**Work to do**
Copy the records from the start through the line containing "Looking at the screenshot, I should pos(104,356).", changing each "Instruction" to "Directive" and leaving everything else the same.

**Provided records**
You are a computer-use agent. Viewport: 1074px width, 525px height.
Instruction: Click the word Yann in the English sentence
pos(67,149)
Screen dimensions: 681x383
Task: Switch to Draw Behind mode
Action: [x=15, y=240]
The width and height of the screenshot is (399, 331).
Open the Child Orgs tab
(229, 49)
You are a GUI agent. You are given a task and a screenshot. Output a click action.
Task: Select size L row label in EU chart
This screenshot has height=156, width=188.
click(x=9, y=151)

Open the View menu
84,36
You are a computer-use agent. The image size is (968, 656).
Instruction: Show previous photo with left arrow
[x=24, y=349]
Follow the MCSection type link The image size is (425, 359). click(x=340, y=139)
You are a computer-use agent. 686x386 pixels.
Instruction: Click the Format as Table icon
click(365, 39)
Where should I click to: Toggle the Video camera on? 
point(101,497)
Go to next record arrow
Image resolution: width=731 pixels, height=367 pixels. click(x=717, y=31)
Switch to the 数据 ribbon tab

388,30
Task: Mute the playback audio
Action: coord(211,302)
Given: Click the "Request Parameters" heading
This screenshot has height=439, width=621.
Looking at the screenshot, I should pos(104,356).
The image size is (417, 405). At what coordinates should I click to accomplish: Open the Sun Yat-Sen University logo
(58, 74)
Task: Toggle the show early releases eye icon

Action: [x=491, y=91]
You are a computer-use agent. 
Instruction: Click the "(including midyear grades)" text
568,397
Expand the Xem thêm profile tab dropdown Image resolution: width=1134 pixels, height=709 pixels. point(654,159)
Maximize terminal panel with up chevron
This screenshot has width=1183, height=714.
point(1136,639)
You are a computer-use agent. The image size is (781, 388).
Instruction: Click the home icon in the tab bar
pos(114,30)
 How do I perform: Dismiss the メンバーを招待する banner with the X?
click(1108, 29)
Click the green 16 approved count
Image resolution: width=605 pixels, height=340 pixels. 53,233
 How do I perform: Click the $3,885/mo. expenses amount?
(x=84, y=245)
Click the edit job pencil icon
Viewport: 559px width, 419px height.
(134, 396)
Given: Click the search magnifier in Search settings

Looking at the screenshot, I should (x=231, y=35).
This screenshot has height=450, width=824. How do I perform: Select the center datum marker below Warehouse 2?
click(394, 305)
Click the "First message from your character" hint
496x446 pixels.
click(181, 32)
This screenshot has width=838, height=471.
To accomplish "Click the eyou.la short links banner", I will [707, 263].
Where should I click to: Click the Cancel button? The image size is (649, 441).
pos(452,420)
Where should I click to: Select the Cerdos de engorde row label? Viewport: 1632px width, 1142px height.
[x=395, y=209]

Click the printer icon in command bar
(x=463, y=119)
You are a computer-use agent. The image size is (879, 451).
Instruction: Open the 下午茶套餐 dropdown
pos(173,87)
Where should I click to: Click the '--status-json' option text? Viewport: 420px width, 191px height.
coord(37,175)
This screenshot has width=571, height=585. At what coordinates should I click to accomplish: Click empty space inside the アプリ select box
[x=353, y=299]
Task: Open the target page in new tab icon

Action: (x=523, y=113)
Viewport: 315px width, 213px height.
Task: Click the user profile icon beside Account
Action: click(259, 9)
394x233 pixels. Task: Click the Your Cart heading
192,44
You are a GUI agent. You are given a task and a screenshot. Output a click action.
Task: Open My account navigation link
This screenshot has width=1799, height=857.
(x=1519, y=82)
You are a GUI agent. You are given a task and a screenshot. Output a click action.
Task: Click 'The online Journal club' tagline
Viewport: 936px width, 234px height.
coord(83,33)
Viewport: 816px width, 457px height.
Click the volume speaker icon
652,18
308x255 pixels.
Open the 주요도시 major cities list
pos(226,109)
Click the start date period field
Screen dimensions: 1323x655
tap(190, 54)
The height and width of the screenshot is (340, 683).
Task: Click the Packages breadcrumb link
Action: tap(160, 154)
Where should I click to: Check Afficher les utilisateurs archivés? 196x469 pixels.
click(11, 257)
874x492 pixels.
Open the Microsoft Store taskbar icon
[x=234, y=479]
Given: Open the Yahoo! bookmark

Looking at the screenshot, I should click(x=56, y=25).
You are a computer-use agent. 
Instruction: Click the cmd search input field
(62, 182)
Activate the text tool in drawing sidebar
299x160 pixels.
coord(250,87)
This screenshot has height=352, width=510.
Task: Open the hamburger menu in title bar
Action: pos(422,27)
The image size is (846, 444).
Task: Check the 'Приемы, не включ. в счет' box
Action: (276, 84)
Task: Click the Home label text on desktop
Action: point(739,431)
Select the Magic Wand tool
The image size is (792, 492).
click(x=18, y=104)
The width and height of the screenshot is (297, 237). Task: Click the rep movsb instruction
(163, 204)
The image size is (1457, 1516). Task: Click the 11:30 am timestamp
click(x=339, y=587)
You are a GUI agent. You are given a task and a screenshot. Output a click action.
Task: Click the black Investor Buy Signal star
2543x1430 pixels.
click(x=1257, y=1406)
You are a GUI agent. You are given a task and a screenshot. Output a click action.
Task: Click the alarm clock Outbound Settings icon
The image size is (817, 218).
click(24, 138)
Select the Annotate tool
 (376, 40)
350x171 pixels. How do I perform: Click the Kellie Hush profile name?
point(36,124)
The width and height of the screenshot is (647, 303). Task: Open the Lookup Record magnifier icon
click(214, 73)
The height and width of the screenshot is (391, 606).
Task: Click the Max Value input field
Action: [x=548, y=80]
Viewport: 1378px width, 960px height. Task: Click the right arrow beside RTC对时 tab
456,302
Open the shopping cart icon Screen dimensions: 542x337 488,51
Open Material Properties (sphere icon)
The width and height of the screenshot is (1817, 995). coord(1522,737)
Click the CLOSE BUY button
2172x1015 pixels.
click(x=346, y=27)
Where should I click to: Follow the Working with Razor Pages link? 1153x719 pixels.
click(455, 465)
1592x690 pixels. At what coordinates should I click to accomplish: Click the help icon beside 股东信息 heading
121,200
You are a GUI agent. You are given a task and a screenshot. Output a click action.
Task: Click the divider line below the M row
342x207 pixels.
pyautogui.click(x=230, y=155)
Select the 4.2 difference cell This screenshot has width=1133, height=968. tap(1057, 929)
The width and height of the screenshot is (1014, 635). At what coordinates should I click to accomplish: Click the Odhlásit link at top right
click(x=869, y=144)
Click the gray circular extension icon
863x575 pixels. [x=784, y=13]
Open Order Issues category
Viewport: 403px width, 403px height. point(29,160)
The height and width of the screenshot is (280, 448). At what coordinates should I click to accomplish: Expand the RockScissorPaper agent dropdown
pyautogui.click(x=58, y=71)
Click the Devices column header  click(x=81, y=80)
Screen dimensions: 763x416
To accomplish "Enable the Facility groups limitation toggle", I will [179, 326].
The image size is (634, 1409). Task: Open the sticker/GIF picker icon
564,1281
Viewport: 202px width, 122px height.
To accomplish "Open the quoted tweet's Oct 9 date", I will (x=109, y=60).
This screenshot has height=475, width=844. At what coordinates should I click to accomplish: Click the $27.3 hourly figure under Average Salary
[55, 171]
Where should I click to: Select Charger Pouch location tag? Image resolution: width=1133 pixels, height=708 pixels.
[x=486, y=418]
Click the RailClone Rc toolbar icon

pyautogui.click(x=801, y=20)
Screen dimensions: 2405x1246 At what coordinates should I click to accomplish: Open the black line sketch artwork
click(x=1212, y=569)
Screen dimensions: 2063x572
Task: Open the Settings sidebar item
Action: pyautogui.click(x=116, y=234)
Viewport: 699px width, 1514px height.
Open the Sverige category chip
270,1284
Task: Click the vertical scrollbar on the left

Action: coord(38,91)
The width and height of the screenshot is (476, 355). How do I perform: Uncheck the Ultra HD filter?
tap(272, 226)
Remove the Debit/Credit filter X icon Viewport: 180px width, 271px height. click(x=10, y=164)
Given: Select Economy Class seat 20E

**Result**
You are a computer-use agent. Viewport: 1074px width, 525px height.
Directive: Click the word Yann in the English sentence
pos(67,149)
Screen dimensions: 681x383
Task: Switch to Draw Behind mode
Action: [x=15, y=240]
The width and height of the screenshot is (399, 331).
Open the Child Orgs tab
(229, 49)
You are a GUI agent. You are given a task and a screenshot. Output a click action.
Task: Select size L row label in EU chart
This screenshot has height=156, width=188.
click(x=9, y=151)

Open the View menu
84,36
You are a computer-use agent. The image size is (968, 656).
Directive: Show previous photo with left arrow
[x=24, y=349]
Follow the MCSection type link The image size is (425, 359). click(x=340, y=139)
You are a computer-use agent. 686x386 pixels.
Directive: Click the Format as Table icon
click(365, 39)
Where should I click to: Toggle the Video camera on? 
point(101,497)
Go to next record arrow
Image resolution: width=731 pixels, height=367 pixels. click(x=717, y=31)
Switch to the 数据 ribbon tab

388,30
Task: Mute the playback audio
Action: coord(211,302)
Given: Click the "Request Parameters" heading
This screenshot has height=439, width=621.
Looking at the screenshot, I should pos(104,356).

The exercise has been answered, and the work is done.